Engine optimizations, part 1

Introduction

Let’s talk about Doom 32X Resurrection and why it performs 2 to 4 times faster than the original port of the game. But before we dive into the D32XR in particular, we need to know a few things about how the original Doom renderer from 1993 works.

To keep long story short, Doom uses what’s called the Binary Space Partitioning (BSP) algorithm to divide the world map into progressively smaller regions, which at the bottom level stored information on what pieces of geometry were “contained” within. This classic example of the “divide and conquer” approach allowed for better realtime culling of world geometry, which was super important for a 3D game like Doom at the time.

If you want to learn more about the nitty gritty details of Doom renderer, I recommend reading the series of articles on Fabien Sanglard's Website: Fabien also wrote a book dedicated to Doom engine called “The Game Engine Black Book: DOOM”, go buy it now.

Doom 32X Resurrection descended from a port of Doom for Atari Jaguar which I will refer to as “JagDoom” for the rest of this article. The port was developed by John Carmack himself and made extensive use of Jaguar’s multi-CPU architecture.

Atari Jaguar block diagram, taken from Atari Explorer Online Special Jaguar Edition.

The Atari Jaguar had 2 RISC chips known as Tom and Jerry, which were supposed to do most of the heavy lifting and a Mototola 68000 CPU, “used as a manager”. The Tom chip, also known as the GPU, performed most of the rendering for the current frame in parallel with game logic running for the next frame on the 68000 and the Jerry chip.

Rendering pipeline

The rendering pipeline was very much the same as in the original revision of the engine originally developed for PCs, but was divided into the so-called “phases”. The way phases were conceived was very much dictated by limitations of the GPU and how much code you could actually load into it for each phase.
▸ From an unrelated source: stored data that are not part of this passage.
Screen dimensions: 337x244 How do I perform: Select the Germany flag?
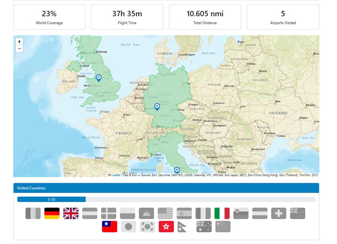pos(52,213)

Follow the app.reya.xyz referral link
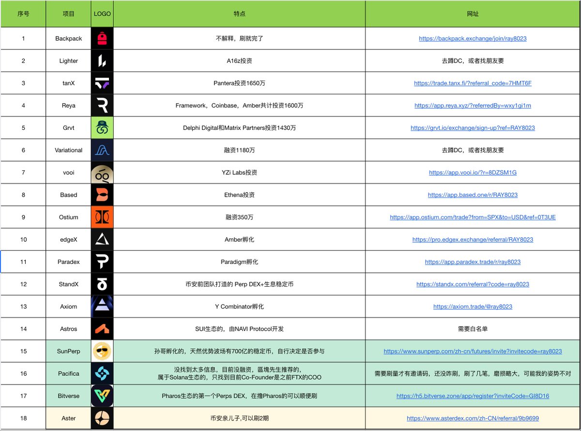473,106

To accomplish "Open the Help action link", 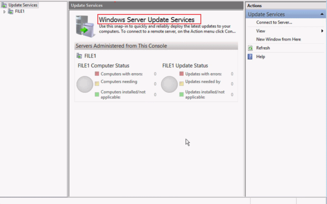I will pos(261,57).
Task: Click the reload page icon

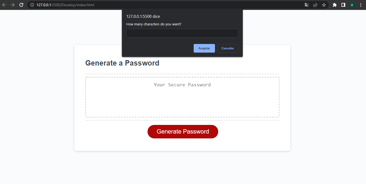Action: click(21, 5)
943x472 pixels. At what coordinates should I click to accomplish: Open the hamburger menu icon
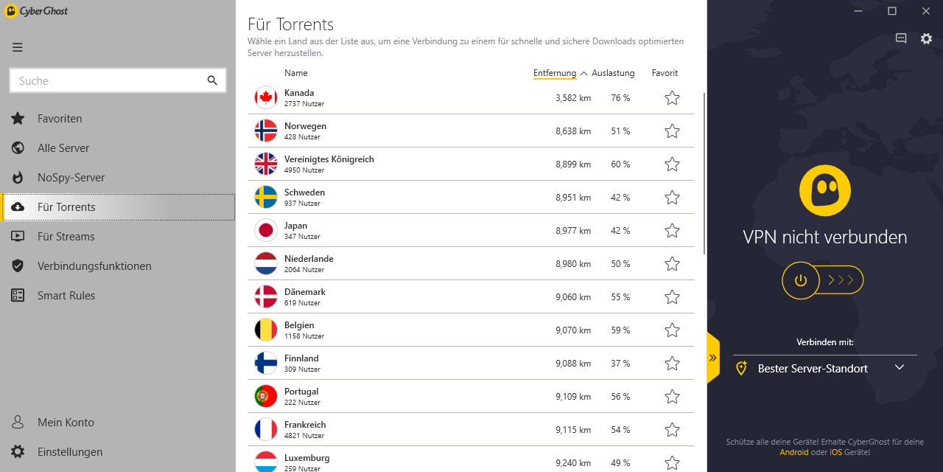click(18, 47)
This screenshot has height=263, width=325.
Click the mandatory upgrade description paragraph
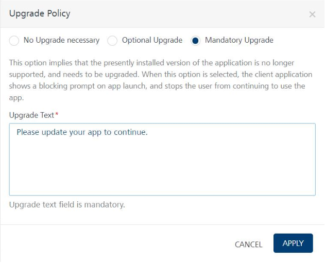(x=161, y=80)
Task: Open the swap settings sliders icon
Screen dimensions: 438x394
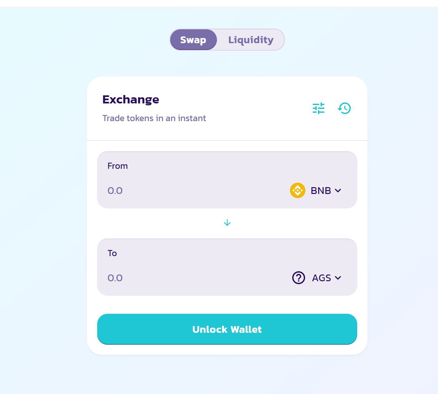Action: pos(319,108)
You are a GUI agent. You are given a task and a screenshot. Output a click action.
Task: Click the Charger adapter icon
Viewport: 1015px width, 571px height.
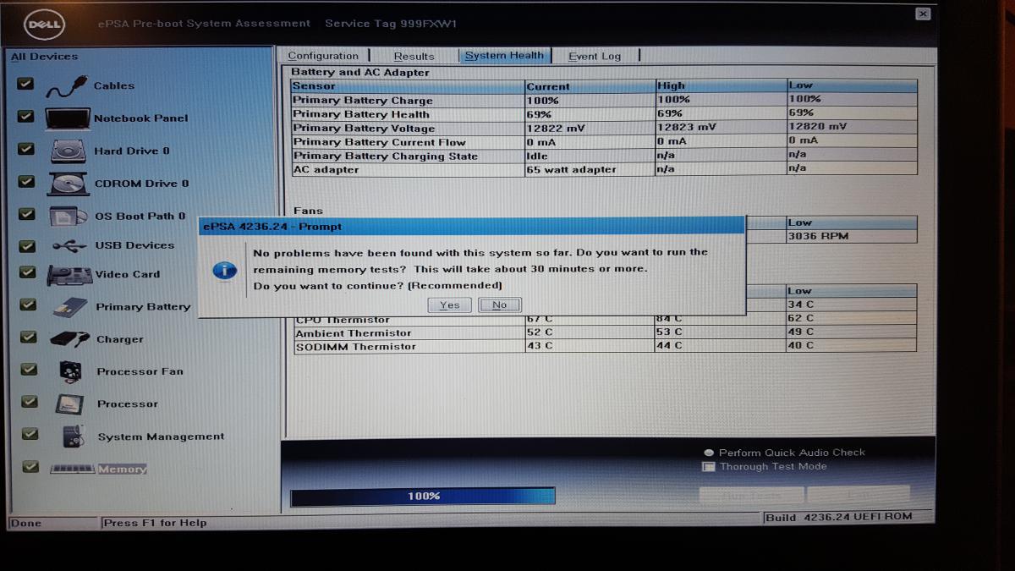click(x=69, y=339)
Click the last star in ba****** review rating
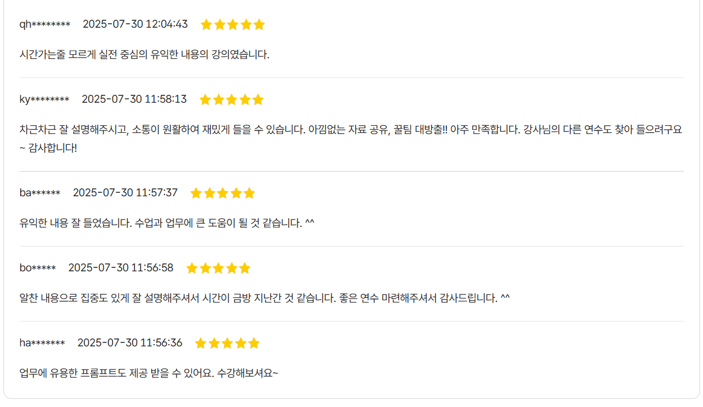This screenshot has height=407, width=703. pos(249,193)
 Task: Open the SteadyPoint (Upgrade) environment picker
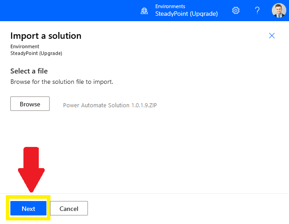pyautogui.click(x=187, y=14)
Here’s how the rendering pipeline looks in JagDoom:

Phase 1 “BSP”

Walks the BSP tree recursively and clips the world geometry.

Public Domain, https://commons.wikimedia.org/w/index.php?curid=641368

The input for this phase is the player’s position and view angles and obviously the BSP tree for the current map. The output for this stage is what’s called “wallcmds” (wall commands) - basically a list of horizontal spans for visible wall segments along with some additional information. What’s important is that these spans are produced in the “front-to-back” order, which allows for almost zero overdraw.
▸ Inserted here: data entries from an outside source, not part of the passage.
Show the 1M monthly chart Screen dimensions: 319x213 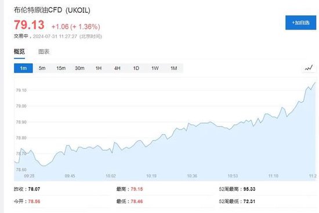tap(174, 68)
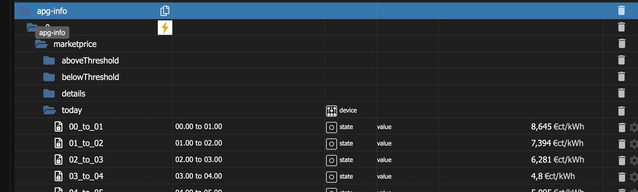
Task: Click the lightning bolt adapter icon
Action: (165, 28)
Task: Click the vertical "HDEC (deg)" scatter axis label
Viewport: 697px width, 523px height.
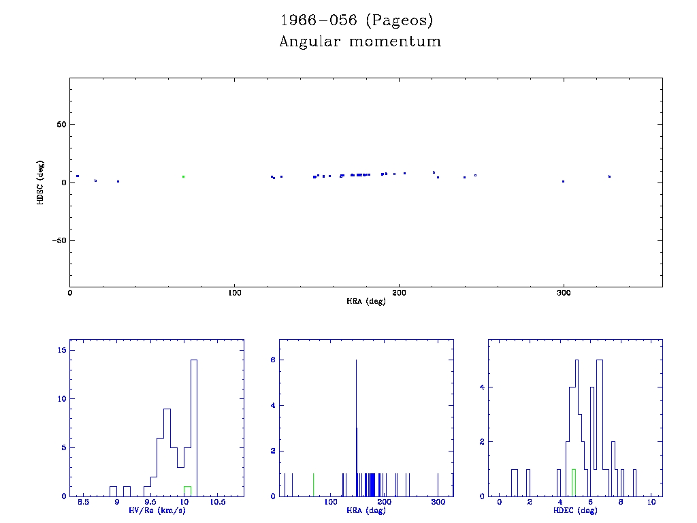Action: point(41,183)
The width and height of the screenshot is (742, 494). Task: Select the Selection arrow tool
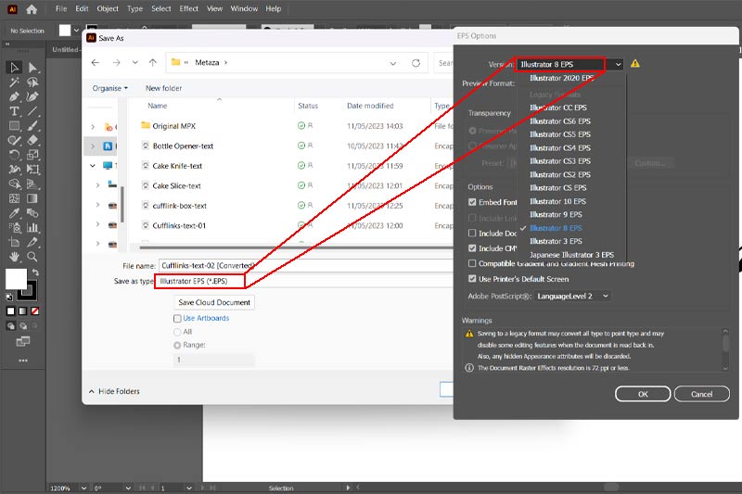coord(15,68)
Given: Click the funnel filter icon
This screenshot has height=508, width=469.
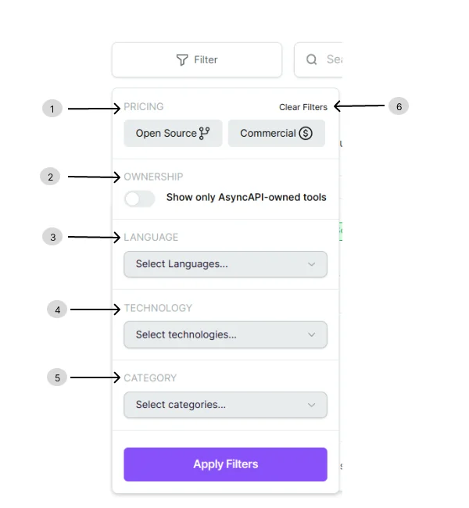Looking at the screenshot, I should (x=182, y=60).
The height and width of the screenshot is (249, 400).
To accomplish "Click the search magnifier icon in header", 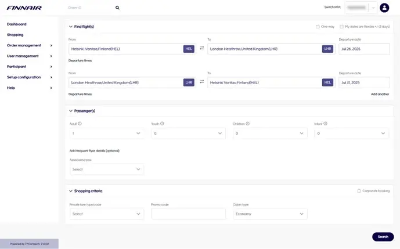I will pyautogui.click(x=117, y=8).
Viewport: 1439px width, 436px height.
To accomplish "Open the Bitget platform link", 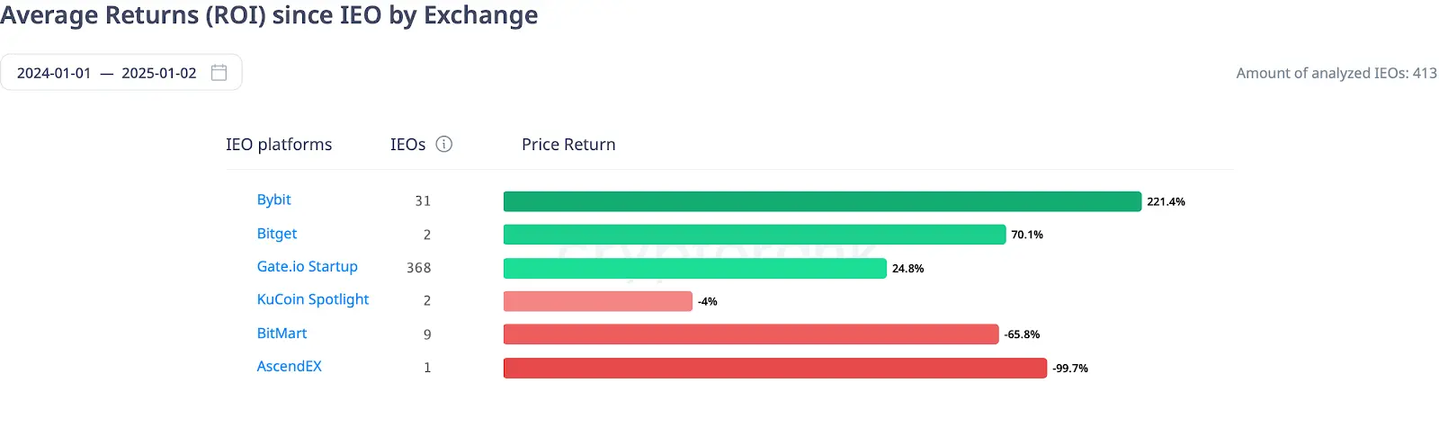I will (x=276, y=234).

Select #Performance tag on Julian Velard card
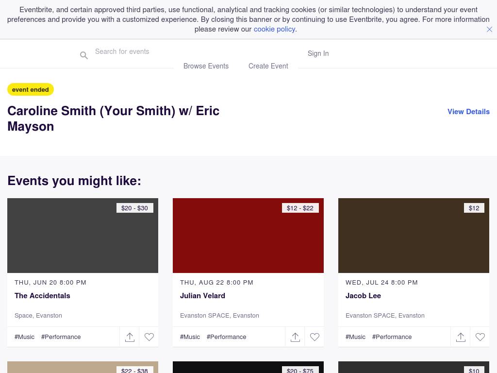point(226,337)
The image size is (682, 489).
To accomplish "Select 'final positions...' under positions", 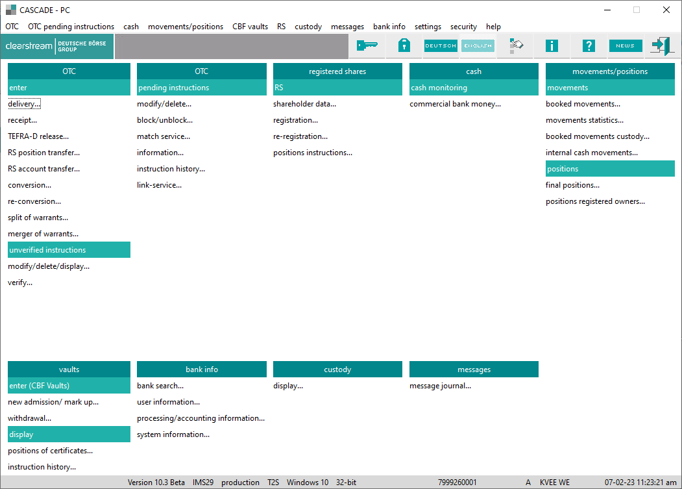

The other output is “vissubsectors” or “visible subsectors” - visible convex map areas that may contain game objects. This is a pretty heavy stage which can take a lot of CPU time depending on world geometry and how the BSP tree is laid out.

Phase 2 “WallPrep”

Computes additional properties for “wallcmds”, the output is what we’ll call “segments”. The segments now contain the information necessary to render vertical walls, along with the clipping information for sprite objects.

Phase 3 “SpritePrep”

Walks the list of visible subsectors prepared in Phase 1, checks visibility for each object in each sub sector and produces the list of visible sprites, known as “vissprites”. Weapon sprites are also added to “vissprites”. The input for this stage is “vissubsectors” from Phase 1 and global game state.

Phase 4 “LatePrep”

Computes additional information for wall segments and “vissprites”, which will later be vital for rendering, and also checks if any of the textures or sprites need to be cached into RAM. The output for this stage is again, segments and vissprites and also - the cache flag.

Phase 5 “Cache”

Checks if the cache flag is true and will then copy the missing assets into main RAM, decompressing stuff along the way, if needed. Note that the game can actually run out of free RAM at this stage, depending on how many different textures and sprites are on screen simultaneously.

Phase 6 “SegCommands”

This is where the actual drawing begins. The list of segments from phases 1,2,3 and 4 is walked in sequential (front-to-back) order, for each X coordinate in each segment additional clipping is performed, the perspective divide is done and vertical columns for walls are rendered. We’ll refer to this part of the phase as Phase 6.a

The other part is Phase 6.b, where rendering information for floors and ceilings is computed. The output for this stage is what’s called “visplanes” and the actual pixels for walls that you see on screen.

Phase 7 “DrawPlanes”

Takes the “visplanes” array computed at Phase 6 and draws floors and ceilings as horizontal spans. No additional information is produced in this phase.

Phase 8 “Sprites”

Takes the list of visible sprites aka “vissprites” produced at phases 3 and 4 as the input and draws them in the back-to-front order, clipping them along the way to wall segments so that they are not seen through solid walls and visible through holes in them.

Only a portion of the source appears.